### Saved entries
Content starts
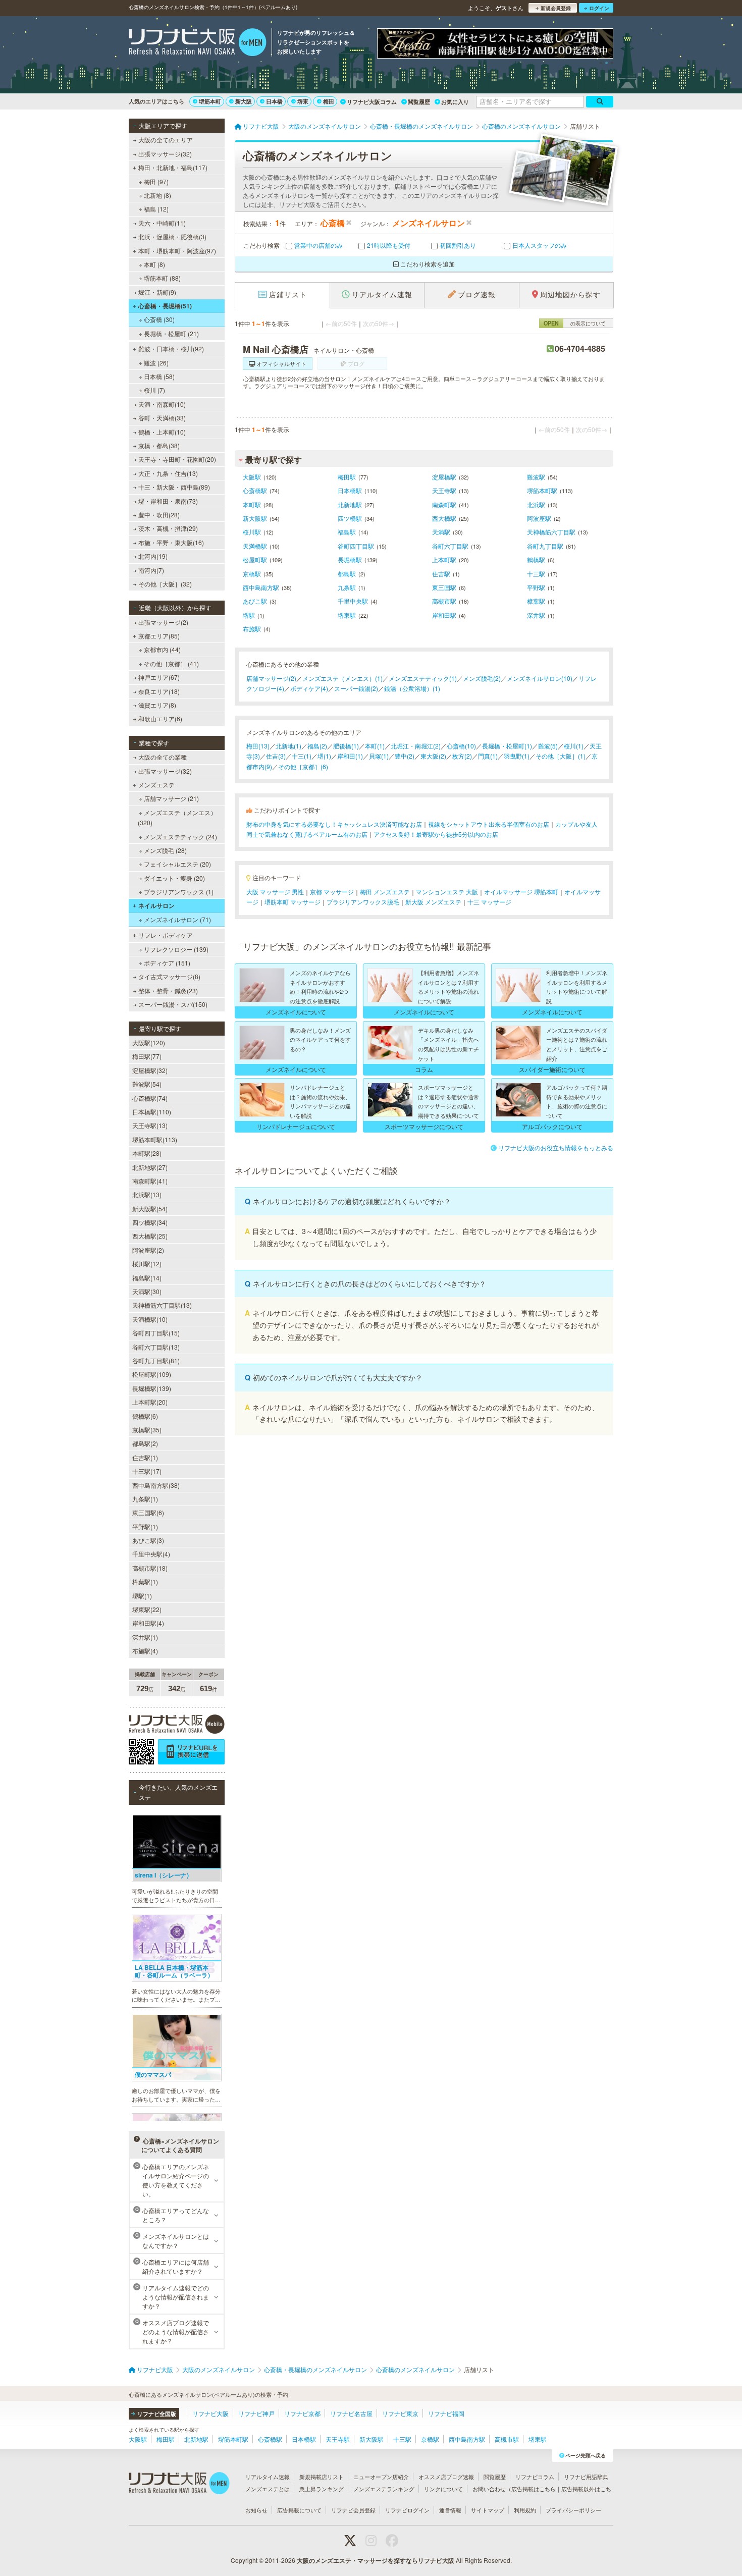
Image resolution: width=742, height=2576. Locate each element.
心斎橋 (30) (159, 319)
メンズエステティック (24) (180, 836)
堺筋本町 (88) (162, 278)
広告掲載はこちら (533, 2489)
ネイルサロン (156, 905)
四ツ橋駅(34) (150, 1222)
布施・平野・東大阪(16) (171, 542)
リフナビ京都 (302, 2413)
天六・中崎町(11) (162, 223)
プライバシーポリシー (573, 2510)
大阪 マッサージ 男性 (275, 891)
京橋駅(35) (147, 1429)
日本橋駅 (350, 490)
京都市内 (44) (162, 649)
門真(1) (488, 756)
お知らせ (256, 2510)
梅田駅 (347, 476)
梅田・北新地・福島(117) (172, 167)
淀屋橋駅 (444, 476)
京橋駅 (252, 573)
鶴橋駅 (536, 559)
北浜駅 (536, 504)
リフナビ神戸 (256, 2413)
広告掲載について (299, 2510)
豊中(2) (404, 756)
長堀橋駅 (350, 559)
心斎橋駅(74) (150, 1098)
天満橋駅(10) (150, 1319)
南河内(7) (151, 570)
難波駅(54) (147, 1084)
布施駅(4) (145, 1650)
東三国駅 (444, 587)
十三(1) (301, 756)
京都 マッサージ (332, 891)
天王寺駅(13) (150, 1125)
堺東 (302, 101)
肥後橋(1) (346, 745)
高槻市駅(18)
Content ends
### TASK BRIEF
Could you transcribe all of the data exactly and omit the pictures?

### ANSWER TO THIS PROBLEM
Image resolution: width=742, height=2576. Locate each element.
心斎橋 (30) (159, 319)
メンズエステティック (24) (180, 836)
堺筋本町 (88) (162, 278)
広告掲載はこちら (533, 2489)
ネイルサロン (156, 905)
四ツ橋駅(34) (150, 1222)
布施・平野・東大阪(16) (171, 542)
リフナビ京都 (302, 2413)
天六・中崎町(11) (162, 223)
プライバシーポリシー (573, 2510)
大阪 マッサージ 男性 (275, 891)
京橋駅(35) (147, 1429)
日本橋駅 (350, 490)
京都市内 (44) (162, 649)
門真(1) (488, 756)
お知らせ (256, 2510)
梅田駅 (347, 476)
梅田・北新地・福島(117) (172, 167)
淀屋橋駅 (444, 476)
京橋駅 (252, 573)
鶴橋駅 (536, 559)
北浜駅 (536, 504)
リフナビ神戸 (256, 2413)
広告掲載について (299, 2510)
豊中(2) (404, 756)
長堀橋駅 (350, 559)
心斎橋駅(74) (150, 1098)
天満橋駅(10) (150, 1319)
南河内(7) (151, 570)
難波駅(54) (147, 1084)
布施駅(4) (145, 1650)
東三国駅 (444, 587)
十三(1) (301, 756)
京都 マッサージ (332, 891)
天王寺駅(13) (150, 1125)
堺東 (302, 101)
肥後橋(1) (346, 745)
高槻市駅(18)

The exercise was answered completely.